Il convient encore d'ajouter que les notions de "modèle de la concertation" et de "projets importants d'aménagement du territoire" ne sont pas des notions suffisamment claires (à propos de cette deuxième notion, cf. supra consid. 2d). Or, le principe de clarté du texte d'une initiative populaire découle de l'art. 34 Cst. (garantie des droits politiques); il a pour but d'éviter que, en raison d'un manque de précision et de cohérence des textes sur lesquels ils sont appelés à se prononcer, les électeurs soient exposés au danger de commettre une erreur de compréhension et d'appréciation sur des points essentiels, de sorte qu'ils ne soient pas en mesure de s'exprimer de façon correcte et conforme à leur volonté (cf. Bénédicte Tornay, La démocratie directe saisie par le juge, Genève 2008 p. 115; ATF 129 I 392 consid. 2.2). Pour cette raison également, l'un et l'autre volets de l'initiative sont critiquables.
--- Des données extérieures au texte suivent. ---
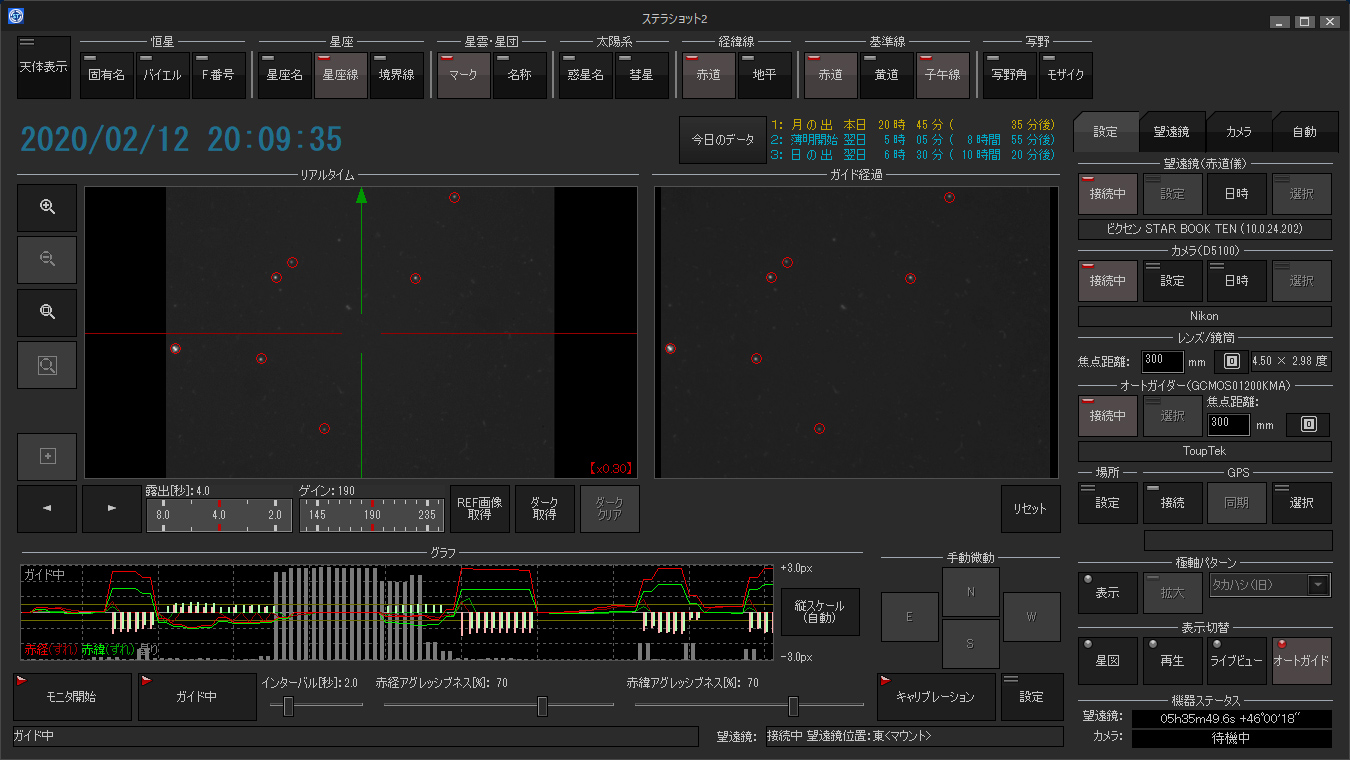Toggle the 星座線 constellation lines display
This screenshot has width=1350, height=760.
click(341, 75)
c) L'art. 90a LEDP – auquel renvoie l'art. 106e al. 2bis LEDP – prévoit, au terme de l'examen préliminaire, que l'autorité constate la nullité d'une initiative qui est contraire au droit supérieur. C'est bien ce qu'a décidé la municipalité en l'espèce, en invalidant totalement l'initiative. Dans le cas particulier, l'application de cette sanction est conforme à la loi cantonale ainsi qu'aux principes dégagés par la jurisprudence fédérale. Il ne se justifie donc pas de réformer la décision attaquée pour ne prononcer qu'une invalidation partielle de l'initiative.
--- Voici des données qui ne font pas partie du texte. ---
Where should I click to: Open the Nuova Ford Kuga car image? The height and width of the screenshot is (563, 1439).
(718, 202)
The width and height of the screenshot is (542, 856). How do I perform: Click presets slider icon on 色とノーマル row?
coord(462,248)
4.                                Vu ce qui précède, le recours doit être rejeté et la décision de la municipalité confirmée. La procédure est gratuite et il n'est pas alloué de dépens à la commune (art. 121a, art. 123e et art. 123g ss LEDP; cf. arrêt CCST.2014.0001 du 3 juillet 2014, consid. 3).


 

Par ces motifs
la Cour constitutionnelle
arrête:

I.                                   Le recours est rejeté.

II.                                 La décision de la Municipalité de Tolochenaz du 3 août 2015 est confirmée.
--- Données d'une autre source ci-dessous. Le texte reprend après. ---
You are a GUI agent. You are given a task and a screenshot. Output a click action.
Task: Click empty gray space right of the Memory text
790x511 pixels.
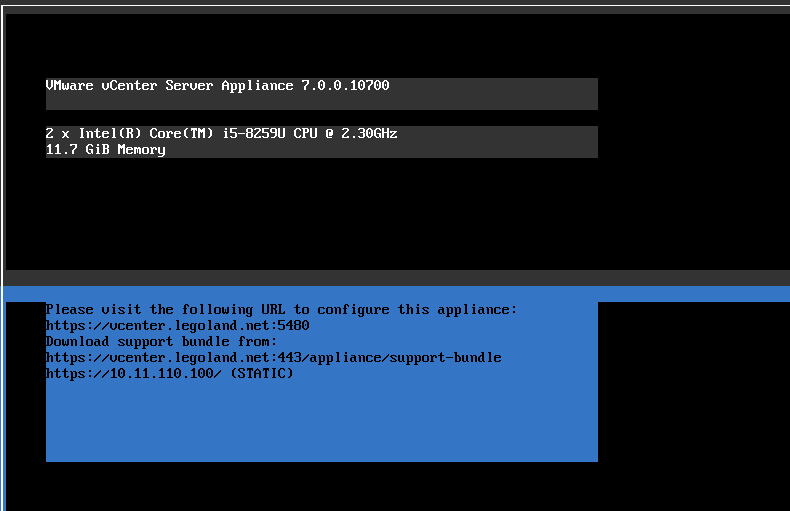click(400, 150)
III.                                Il n'est pas perçu de frais de justice ni alloué de dépens.

Lausanne, le 11 novembre 2015

 

Le président:                                                                                             La greffière:


 

Le présent arrêt est communiqué aux destinataires de l'avis d'envoi ci-joint.

Il peut faire l'objet, dans les trente jours suivant sa notification, d'un recours au Tribunal fédéral. Le recours en matière de droit public s'exerce aux conditions des articles 82 ss de la loi du 17 juin 2005 sur le Tribunal fédéral (LTF - RS 173.110), le recours constitutionnel subsidiaire à celles des articles 113 ss LTF. Le mémoire de recours doit être rédigé dans une langue officielle, indiquer les conclusions, les motifs et les moyens de preuve, et être signé. Les motifs doivent exposer succinctement en quoi l’acte attaqué viole le droit. Les pièces invoquées comme moyens de preuve doivent être jointes au mémoire, pour autant qu’elles soient en mains de la partie; il en va de même de la décision attaquée.